When carrying out tasks, an interactive AI agent goes through four steps: perceive, understand, act, learn. First, it collects data from its (direct) environment. It processes this data to understand what is happening. Based on that, it decides on the appropriate response. From this, in turn, it draws lessons and adapts or expands its repertoire of actions—i.e., its “experience base”. 

To bring AI to this level, an effective approach is to use pre-trained language and visual-language models and train them in combination into a new Interactive Agent Foundation Model, equipping it with multimodal capabilities. 

It is still a bigger step from task-specific to fully autonomous AI agents, although a very advanced and surprisingly mature beta version has recently become available with manus.ai. The market research firm Gartner assumes that by 2028, up from one percent today, more than 33 percent of enterprise software applications will contain agentic AI, and around 15 percent of daily work decisions will be made autonomously by AI. 

Risks and opportunities

Ethical, compliance, and trust issues continue to arise with AI. If the models are based on poor-quality data, the results are not credible either. Another problem is that AI proclaims wrong answers with great confidence; it “hallucinates.” In a recently published article on AGI, the NZZ concluded: “...most users would probably opt for the AI model that invents the fewest facts rather than for the model that knows the anatomy of a hummingbird most accurately.” 

Once these hurdles are overcome, countless use cases become conceivable.
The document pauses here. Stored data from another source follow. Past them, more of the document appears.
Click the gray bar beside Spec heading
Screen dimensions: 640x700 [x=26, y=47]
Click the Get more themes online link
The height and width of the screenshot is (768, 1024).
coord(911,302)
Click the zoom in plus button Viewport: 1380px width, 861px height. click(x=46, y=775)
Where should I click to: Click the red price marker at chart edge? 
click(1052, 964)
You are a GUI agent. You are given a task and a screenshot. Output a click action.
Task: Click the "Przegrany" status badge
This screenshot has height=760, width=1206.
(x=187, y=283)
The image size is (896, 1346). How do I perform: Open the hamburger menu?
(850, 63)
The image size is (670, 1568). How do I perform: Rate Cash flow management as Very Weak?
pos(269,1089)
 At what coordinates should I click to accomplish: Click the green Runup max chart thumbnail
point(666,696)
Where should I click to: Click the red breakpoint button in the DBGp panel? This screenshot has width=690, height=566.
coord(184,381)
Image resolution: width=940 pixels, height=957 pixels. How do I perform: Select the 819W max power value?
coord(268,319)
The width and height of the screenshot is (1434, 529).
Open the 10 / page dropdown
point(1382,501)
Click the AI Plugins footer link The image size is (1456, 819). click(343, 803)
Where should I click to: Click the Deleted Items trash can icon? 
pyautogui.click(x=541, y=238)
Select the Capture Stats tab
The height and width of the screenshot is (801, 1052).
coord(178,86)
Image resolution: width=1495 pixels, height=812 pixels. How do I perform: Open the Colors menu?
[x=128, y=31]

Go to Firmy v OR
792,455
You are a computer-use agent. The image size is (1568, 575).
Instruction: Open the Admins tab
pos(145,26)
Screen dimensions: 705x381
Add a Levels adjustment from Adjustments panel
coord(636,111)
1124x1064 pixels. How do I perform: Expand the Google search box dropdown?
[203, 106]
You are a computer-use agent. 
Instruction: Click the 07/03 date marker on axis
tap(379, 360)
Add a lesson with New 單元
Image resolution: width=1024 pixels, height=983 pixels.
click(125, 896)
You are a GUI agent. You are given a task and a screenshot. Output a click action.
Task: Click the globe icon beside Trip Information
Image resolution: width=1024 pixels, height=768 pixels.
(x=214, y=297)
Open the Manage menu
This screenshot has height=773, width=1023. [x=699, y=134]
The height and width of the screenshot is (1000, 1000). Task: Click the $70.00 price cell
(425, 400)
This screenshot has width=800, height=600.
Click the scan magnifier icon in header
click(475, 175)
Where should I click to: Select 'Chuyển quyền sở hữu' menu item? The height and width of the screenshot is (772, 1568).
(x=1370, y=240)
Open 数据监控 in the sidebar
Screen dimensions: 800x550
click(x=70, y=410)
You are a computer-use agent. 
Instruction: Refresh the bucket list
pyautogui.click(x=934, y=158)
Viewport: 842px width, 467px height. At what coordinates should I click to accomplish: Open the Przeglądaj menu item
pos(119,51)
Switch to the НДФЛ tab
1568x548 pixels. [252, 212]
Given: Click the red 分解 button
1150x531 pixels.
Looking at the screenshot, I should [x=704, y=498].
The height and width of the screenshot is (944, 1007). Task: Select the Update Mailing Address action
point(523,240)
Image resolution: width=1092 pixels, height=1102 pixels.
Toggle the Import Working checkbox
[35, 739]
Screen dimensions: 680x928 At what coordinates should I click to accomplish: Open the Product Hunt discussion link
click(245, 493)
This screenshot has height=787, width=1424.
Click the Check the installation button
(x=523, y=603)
At Inventx, we are of course primarily interested in application scenarios in the finance and insurance industry. Generalized AI agents with new multimodal models enable highly personalized services in financial advisory, for example on investment strategies, based on real-time data and real-time predictions. In cybersecurity, agentic AI can autonomously detect and analyze potential threats and vulnerabilities, respond to attacks, and learn for prevention. However, this also requires modernizing the data platform—something we have already published about. 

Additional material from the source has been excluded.